General Question

squirbel's avatar

Why was the crack epidemic of the 80s treated much more negatively than the meth epidemic of the last 15 years?

Asked by squirbel (4292points) June 20th, 2011

The media demonized black and brown urban people during the 80s crack epidemic (ignoring cocaine users), yet are not demonizing meth users.

You almost never see the media covering stories on meth crimes, not in the way it was demonized in the 80s.

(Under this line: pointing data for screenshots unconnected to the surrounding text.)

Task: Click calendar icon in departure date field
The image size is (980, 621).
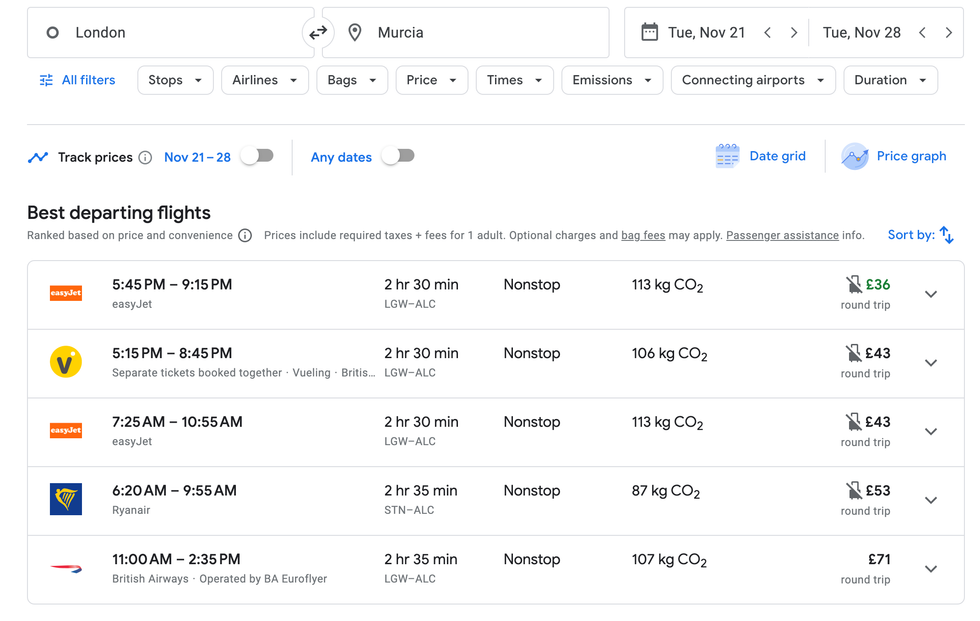Action: [649, 32]
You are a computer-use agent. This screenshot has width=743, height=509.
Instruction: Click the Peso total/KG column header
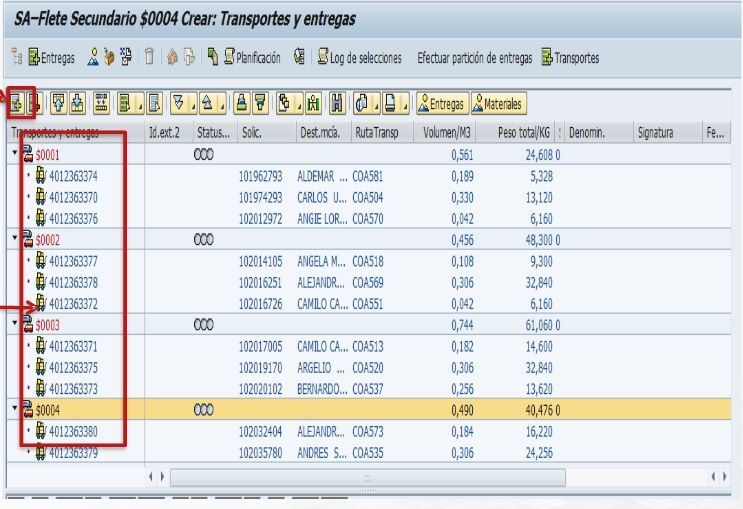click(x=525, y=132)
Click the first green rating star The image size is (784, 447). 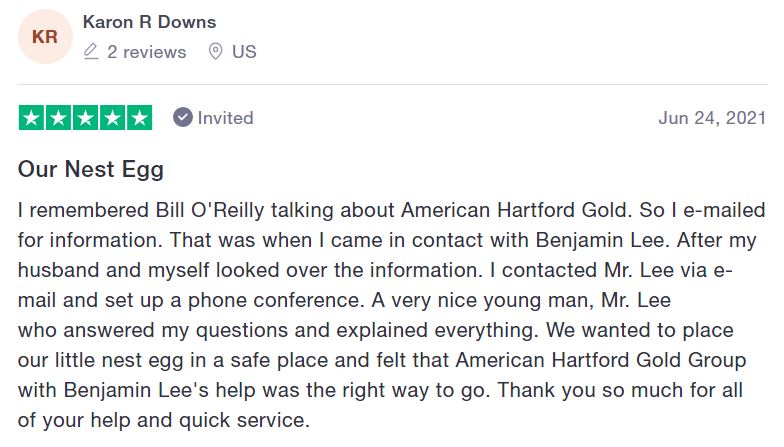tap(32, 118)
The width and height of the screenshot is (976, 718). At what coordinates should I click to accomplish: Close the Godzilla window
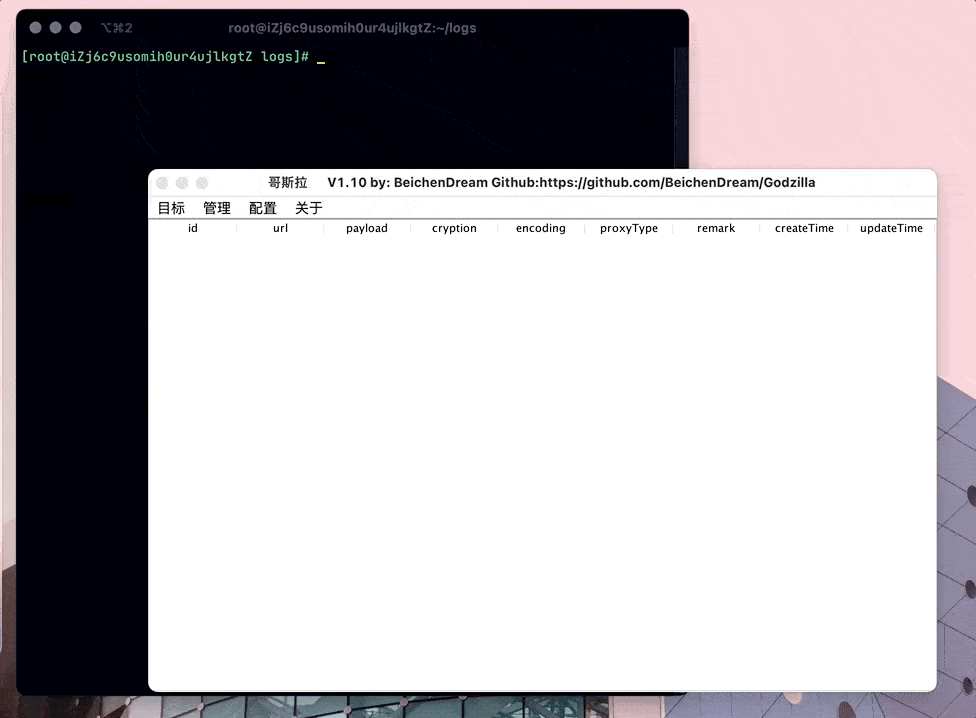click(162, 183)
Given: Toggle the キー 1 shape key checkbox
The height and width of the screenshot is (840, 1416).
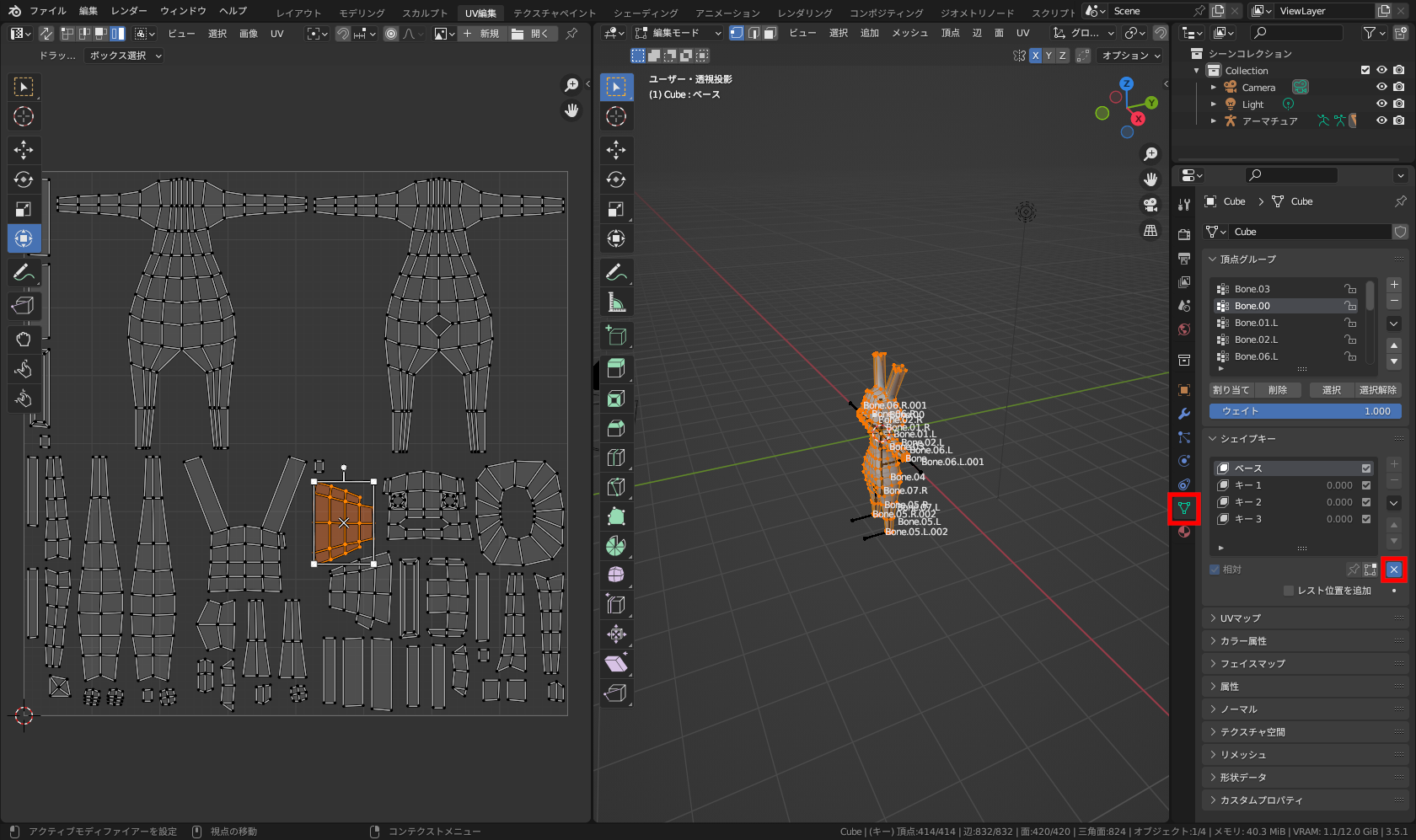Looking at the screenshot, I should click(1366, 485).
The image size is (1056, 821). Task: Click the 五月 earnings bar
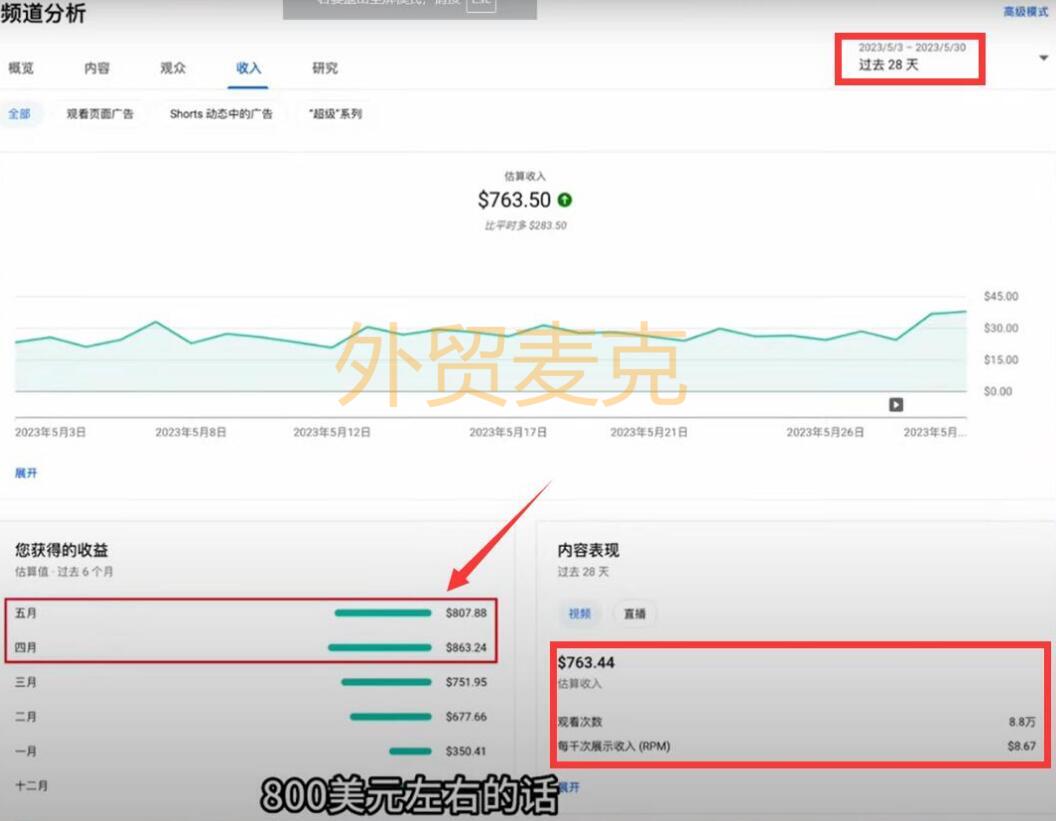[x=382, y=614]

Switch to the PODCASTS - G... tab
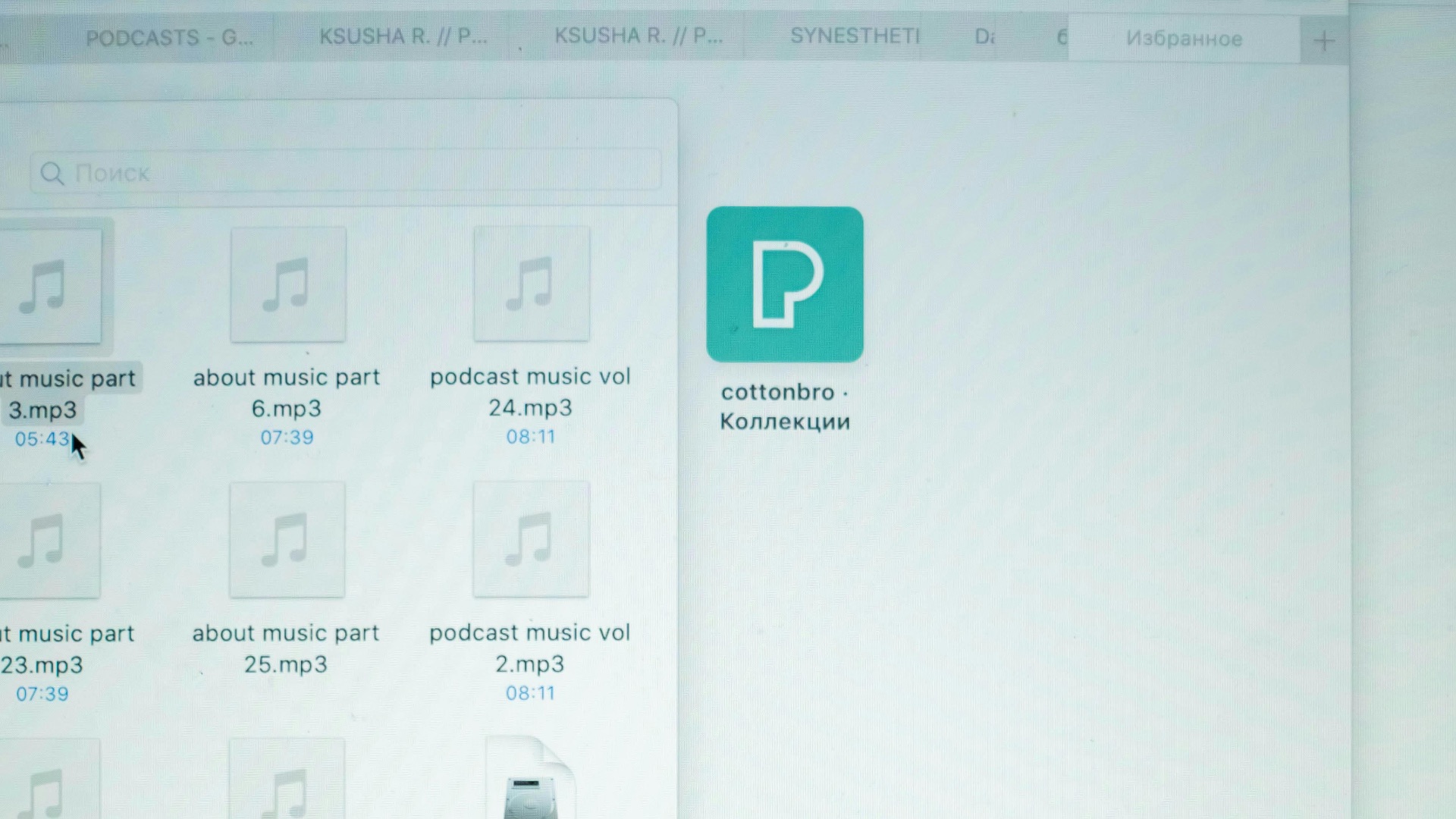pyautogui.click(x=169, y=38)
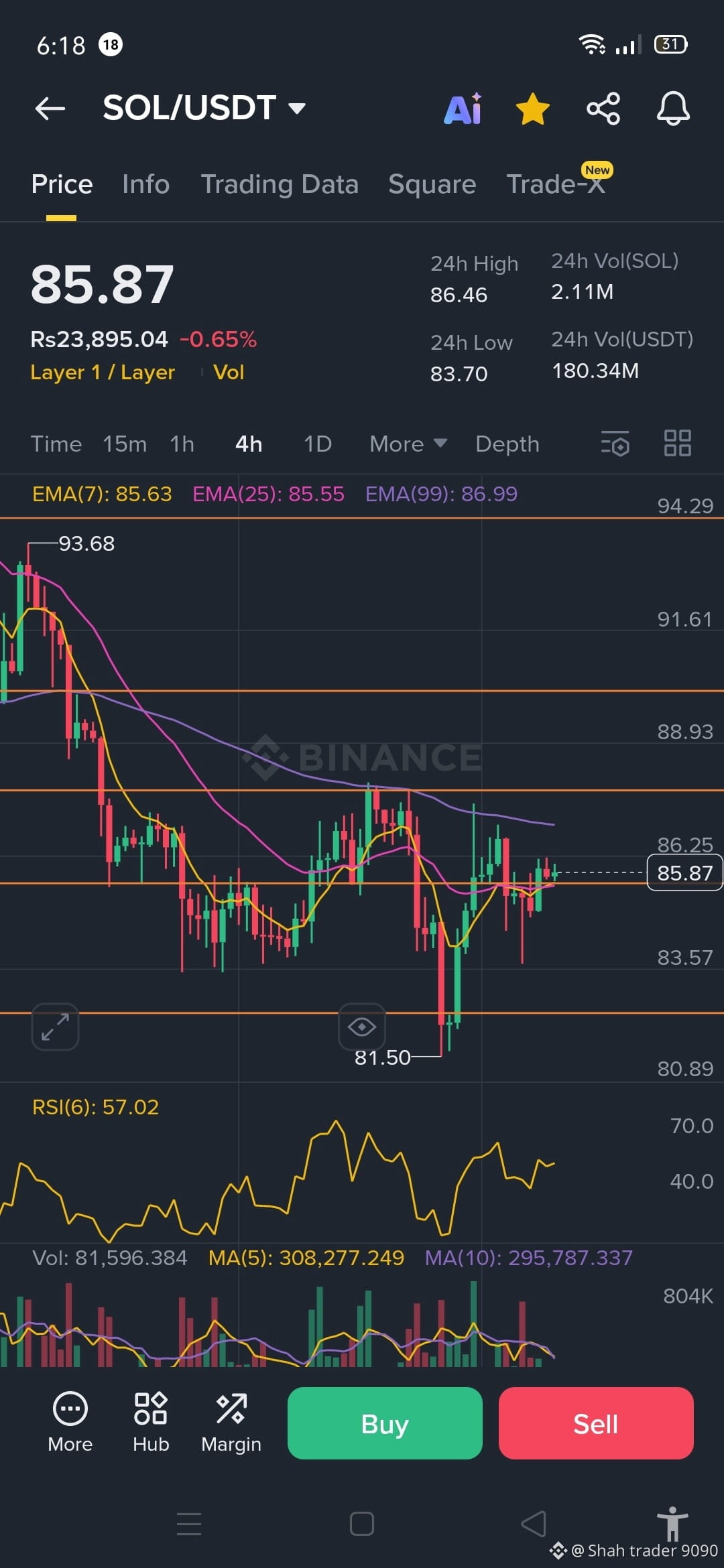The width and height of the screenshot is (724, 1568).
Task: Open the Hub menu icon
Action: tap(151, 1422)
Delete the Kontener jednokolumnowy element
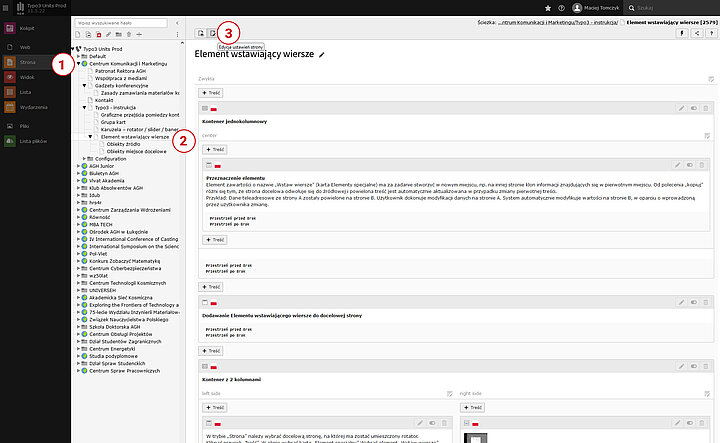720x443 pixels. (704, 108)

Observing members: 0 Composing members: 0

22 Answers

jrpowell's avatar

I think you know the answer to this. Black people don’t really do meth.

MyNewtBoobs's avatar

Because mandatory minimums and the War on Drugs are ways to legalize and institutionalize racism, as well as other bigotry.

Coloma's avatar

I think crack became the new drug in the 80’s that was even more dangerous than coke, then, meth came onto the scene and was seen as just as bad, if not worse.
I never paid attention, by the time the 80’s rolled around I was married and my party days were mostly behind me. I had a little run of doing coke in the mid-to late 70’s, but nothing that ever became a lasting problem. I experimented, like a lot of peeps back then, with everything, it came, it went, I was lucky I guess.

El_Cadejo's avatar

As sad as it is to say, I think JP and mynewtboobs have it….

obvek's avatar

It was part of an effort to among a few things launch the privatized prison industry. The CIA provided the product, and politicians had a field day with their “tough on crime” and “3 strikes” pissing contests. Look up the history of prison construction in California. It skyrocketed in the 80s and 90s when it had been dormant for the previous 100 years.

sarahtalkpretty's avatar

There are huge anti-Meth campaigns being broadcast in the mostly white the Northwest. Users are very much demonized. Meth is the very reason we can no longer find any product containing Dextromethorphan cold medicine on the shelf. You now have to ask the Pharmacist, can buy only one and have to deal with dirty looks. In areas where Meth is a big problem people take it very seriously and nobody cuts users a break.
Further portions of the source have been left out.